§ **YOUR TASK**: Each line below should be repeated exactly as it stands.

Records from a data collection
# # # # # # #

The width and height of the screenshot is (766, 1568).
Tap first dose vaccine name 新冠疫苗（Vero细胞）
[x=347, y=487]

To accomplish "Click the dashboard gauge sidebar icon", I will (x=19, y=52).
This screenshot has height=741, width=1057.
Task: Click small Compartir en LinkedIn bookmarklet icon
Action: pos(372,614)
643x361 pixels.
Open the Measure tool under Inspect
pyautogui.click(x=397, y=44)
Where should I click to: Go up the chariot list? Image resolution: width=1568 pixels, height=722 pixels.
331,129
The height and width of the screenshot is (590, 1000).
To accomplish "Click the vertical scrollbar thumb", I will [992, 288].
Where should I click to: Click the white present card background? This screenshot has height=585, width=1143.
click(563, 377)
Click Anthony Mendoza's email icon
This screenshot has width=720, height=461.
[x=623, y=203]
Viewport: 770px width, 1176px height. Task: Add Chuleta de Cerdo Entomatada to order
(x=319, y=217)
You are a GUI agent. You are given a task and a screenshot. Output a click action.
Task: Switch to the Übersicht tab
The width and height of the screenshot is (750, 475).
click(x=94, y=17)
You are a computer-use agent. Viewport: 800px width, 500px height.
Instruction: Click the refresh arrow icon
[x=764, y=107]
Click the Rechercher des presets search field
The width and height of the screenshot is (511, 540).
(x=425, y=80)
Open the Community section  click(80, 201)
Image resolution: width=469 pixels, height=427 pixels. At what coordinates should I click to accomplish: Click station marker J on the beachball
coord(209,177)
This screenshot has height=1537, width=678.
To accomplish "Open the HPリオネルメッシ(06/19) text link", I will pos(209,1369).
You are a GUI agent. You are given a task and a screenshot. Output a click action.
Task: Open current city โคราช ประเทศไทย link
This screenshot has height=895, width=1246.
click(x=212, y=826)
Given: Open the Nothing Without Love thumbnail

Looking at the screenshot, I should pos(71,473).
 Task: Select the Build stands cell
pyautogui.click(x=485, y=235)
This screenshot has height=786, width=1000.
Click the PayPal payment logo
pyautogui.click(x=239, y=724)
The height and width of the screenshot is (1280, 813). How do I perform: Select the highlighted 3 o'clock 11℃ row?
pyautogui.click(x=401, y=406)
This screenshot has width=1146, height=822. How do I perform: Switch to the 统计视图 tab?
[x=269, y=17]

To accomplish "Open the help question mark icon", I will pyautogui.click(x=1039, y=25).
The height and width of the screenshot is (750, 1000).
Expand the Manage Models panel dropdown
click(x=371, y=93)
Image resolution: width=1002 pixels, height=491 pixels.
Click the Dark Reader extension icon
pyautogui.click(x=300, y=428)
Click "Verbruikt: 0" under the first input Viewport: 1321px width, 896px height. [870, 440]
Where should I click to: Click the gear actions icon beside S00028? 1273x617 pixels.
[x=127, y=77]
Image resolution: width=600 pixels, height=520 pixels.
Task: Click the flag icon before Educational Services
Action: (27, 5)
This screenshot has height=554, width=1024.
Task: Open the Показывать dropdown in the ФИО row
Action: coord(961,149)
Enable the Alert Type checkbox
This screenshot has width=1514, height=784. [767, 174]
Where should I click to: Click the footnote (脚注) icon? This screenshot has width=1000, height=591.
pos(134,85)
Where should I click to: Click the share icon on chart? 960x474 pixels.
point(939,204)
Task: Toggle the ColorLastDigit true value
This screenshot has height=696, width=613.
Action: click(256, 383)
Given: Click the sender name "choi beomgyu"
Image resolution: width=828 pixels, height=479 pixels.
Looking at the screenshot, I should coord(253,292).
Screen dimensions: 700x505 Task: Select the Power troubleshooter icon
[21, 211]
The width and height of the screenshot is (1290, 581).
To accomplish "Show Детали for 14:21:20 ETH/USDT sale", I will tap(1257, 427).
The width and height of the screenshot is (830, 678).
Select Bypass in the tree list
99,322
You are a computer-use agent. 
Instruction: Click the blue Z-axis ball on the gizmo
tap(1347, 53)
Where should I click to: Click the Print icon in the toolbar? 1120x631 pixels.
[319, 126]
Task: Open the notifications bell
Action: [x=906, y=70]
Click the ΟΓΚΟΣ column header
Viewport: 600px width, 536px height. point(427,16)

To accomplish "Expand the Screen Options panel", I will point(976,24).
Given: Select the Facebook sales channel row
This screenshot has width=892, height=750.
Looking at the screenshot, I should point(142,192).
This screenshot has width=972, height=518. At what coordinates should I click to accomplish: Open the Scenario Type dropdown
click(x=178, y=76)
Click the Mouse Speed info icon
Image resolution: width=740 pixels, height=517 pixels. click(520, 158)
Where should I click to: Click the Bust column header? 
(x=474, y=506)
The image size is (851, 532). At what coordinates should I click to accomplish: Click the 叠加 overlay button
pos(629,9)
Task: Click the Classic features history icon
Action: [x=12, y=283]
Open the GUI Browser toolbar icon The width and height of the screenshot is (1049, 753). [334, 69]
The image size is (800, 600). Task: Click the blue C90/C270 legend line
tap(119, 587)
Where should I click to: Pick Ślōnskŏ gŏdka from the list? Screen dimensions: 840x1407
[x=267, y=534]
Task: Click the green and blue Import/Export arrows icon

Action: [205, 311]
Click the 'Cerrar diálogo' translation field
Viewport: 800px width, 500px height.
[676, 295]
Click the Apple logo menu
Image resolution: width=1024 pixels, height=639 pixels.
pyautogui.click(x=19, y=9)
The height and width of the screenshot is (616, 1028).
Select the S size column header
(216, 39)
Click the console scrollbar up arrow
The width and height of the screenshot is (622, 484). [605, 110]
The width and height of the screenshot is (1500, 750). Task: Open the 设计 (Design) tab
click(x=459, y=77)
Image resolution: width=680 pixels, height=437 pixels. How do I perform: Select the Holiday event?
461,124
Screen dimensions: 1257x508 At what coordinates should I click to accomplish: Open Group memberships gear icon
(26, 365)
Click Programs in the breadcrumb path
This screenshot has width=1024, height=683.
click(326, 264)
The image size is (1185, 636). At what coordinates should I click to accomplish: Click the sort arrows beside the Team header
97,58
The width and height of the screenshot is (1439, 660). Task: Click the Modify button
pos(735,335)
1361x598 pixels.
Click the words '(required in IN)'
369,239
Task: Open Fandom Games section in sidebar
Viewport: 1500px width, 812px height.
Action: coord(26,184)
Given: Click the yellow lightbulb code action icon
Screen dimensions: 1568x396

# # # # # # #

§ **SOLVED PROBLEM**:
The width and height of the screenshot is (766, 1568).
Tap first dose vaccine name 新冠疫苗（Vero细胞）
[x=347, y=487]

To accomplish "Click the dashboard gauge sidebar icon", I will (x=19, y=52).
This screenshot has height=741, width=1057.
Task: Click small Compartir en LinkedIn bookmarklet icon
Action: pos(372,614)
643x361 pixels.
Open the Measure tool under Inspect
pyautogui.click(x=397, y=44)
Where should I click to: Go up the chariot list? Image resolution: width=1568 pixels, height=722 pixels.
331,129
The height and width of the screenshot is (590, 1000).
To accomplish "Click the vertical scrollbar thumb", I will [992, 288].
Where should I click to: Click the white present card background? This screenshot has height=585, width=1143.
click(563, 377)
Click Anthony Mendoza's email icon
This screenshot has width=720, height=461.
[x=623, y=203]
Viewport: 770px width, 1176px height. Task: Add Chuleta de Cerdo Entomatada to order
(x=319, y=217)
You are a GUI agent. You are given a task and a screenshot. Output a click action.
Task: Switch to the Übersicht tab
The width and height of the screenshot is (750, 475).
click(x=94, y=17)
You are a computer-use agent. Viewport: 800px width, 500px height.
Instruction: Click the refresh arrow icon
[x=764, y=107]
Click the Rechercher des presets search field
The width and height of the screenshot is (511, 540).
(x=425, y=80)
Open the Community section  click(80, 201)
Image resolution: width=469 pixels, height=427 pixels. At what coordinates should I click to accomplish: Click station marker J on the beachball
coord(209,177)
This screenshot has height=1537, width=678.
To accomplish "Open the HPリオネルメッシ(06/19) text link", I will pos(209,1369).
You are a GUI agent. You are given a task and a screenshot. Output a click action.
Task: Open current city โคราช ประเทศไทย link
This screenshot has height=895, width=1246.
click(x=212, y=826)
Given: Open the Nothing Without Love thumbnail

Looking at the screenshot, I should pos(71,473).
 Task: Select the Build stands cell
pyautogui.click(x=485, y=235)
This screenshot has height=786, width=1000.
Click the PayPal payment logo
pyautogui.click(x=239, y=724)
The height and width of the screenshot is (1280, 813). How do I perform: Select the highlighted 3 o'clock 11℃ row?
pyautogui.click(x=401, y=406)
This screenshot has width=1146, height=822. How do I perform: Switch to the 统计视图 tab?
[x=269, y=17]

To accomplish "Open the help question mark icon", I will pyautogui.click(x=1039, y=25).
The height and width of the screenshot is (750, 1000).
Expand the Manage Models panel dropdown
click(x=371, y=93)
Image resolution: width=1002 pixels, height=491 pixels.
Click the Dark Reader extension icon
pyautogui.click(x=300, y=428)
Click "Verbruikt: 0" under the first input Viewport: 1321px width, 896px height. [870, 440]
Where should I click to: Click the gear actions icon beside S00028? 1273x617 pixels.
[x=127, y=77]
Image resolution: width=600 pixels, height=520 pixels.
Task: Click the flag icon before Educational Services
Action: (27, 5)
This screenshot has height=554, width=1024.
Task: Open the Показывать dropdown in the ФИО row
Action: coord(961,149)
Enable the Alert Type checkbox
This screenshot has width=1514, height=784. [767, 174]
Where should I click to: Click the footnote (脚注) icon? This screenshot has width=1000, height=591.
pos(134,85)
Where should I click to: Click the share icon on chart? 960x474 pixels.
point(939,204)
Task: Toggle the ColorLastDigit true value
This screenshot has height=696, width=613.
Action: click(256, 383)
Given: Click the sender name "choi beomgyu"
Image resolution: width=828 pixels, height=479 pixels.
Looking at the screenshot, I should coord(253,292).
Screen dimensions: 700x505 Task: Select the Power troubleshooter icon
[21, 211]
The width and height of the screenshot is (1290, 581).
To accomplish "Show Детали for 14:21:20 ETH/USDT sale", I will tap(1257, 427).
The width and height of the screenshot is (830, 678).
Select Bypass in the tree list
99,322
You are a computer-use agent. 
Instruction: Click the blue Z-axis ball on the gizmo
tap(1347, 53)
Where should I click to: Click the Print icon in the toolbar? 1120x631 pixels.
[319, 126]
Task: Open the notifications bell
Action: [x=906, y=70]
Click the ΟΓΚΟΣ column header
Viewport: 600px width, 536px height. point(427,16)

To accomplish "Expand the Screen Options panel", I will point(976,24).
Given: Select the Facebook sales channel row
This screenshot has width=892, height=750.
Looking at the screenshot, I should point(142,192).
This screenshot has width=972, height=518. At what coordinates should I click to accomplish: Open the Scenario Type dropdown
click(x=178, y=76)
Click the Mouse Speed info icon
Image resolution: width=740 pixels, height=517 pixels. click(520, 158)
Where should I click to: Click the Bust column header? 
(x=474, y=506)
The image size is (851, 532). At what coordinates should I click to accomplish: Click the 叠加 overlay button
pos(629,9)
Task: Click the Classic features history icon
Action: [x=12, y=283]
Open the GUI Browser toolbar icon The width and height of the screenshot is (1049, 753). [334, 69]
The image size is (800, 600). Task: Click the blue C90/C270 legend line
tap(119, 587)
Where should I click to: Pick Ślōnskŏ gŏdka from the list? Screen dimensions: 840x1407
[x=267, y=534]
Task: Click the green and blue Import/Export arrows icon

Action: [205, 311]
Click the 'Cerrar diálogo' translation field
Viewport: 800px width, 500px height.
[676, 295]
Click the Apple logo menu
Image resolution: width=1024 pixels, height=639 pixels.
pyautogui.click(x=19, y=9)
The height and width of the screenshot is (616, 1028).
Select the S size column header
(216, 39)
Click the console scrollbar up arrow
The width and height of the screenshot is (622, 484). [605, 110]
The width and height of the screenshot is (1500, 750). Task: Open the 设计 (Design) tab
click(x=459, y=77)
Image resolution: width=680 pixels, height=437 pixels. How do I perform: Select the Holiday event?
461,124
Screen dimensions: 1257x508 At what coordinates should I click to accomplish: Open Group memberships gear icon
(26, 365)
Click Programs in the breadcrumb path
This screenshot has width=1024, height=683.
click(326, 264)
The image size is (1185, 636). At what coordinates should I click to accomplish: Click the sort arrows beside the Team header
97,58
The width and height of the screenshot is (1439, 660). Task: Click the Modify button
pos(735,335)
1361x598 pixels.
Click the words '(required in IN)'
369,239
Task: Open Fandom Games section in sidebar
Viewport: 1500px width, 812px height.
Action: coord(26,184)
Given: Click the yellow lightbulb code action icon
Screen dimensions: 1568x396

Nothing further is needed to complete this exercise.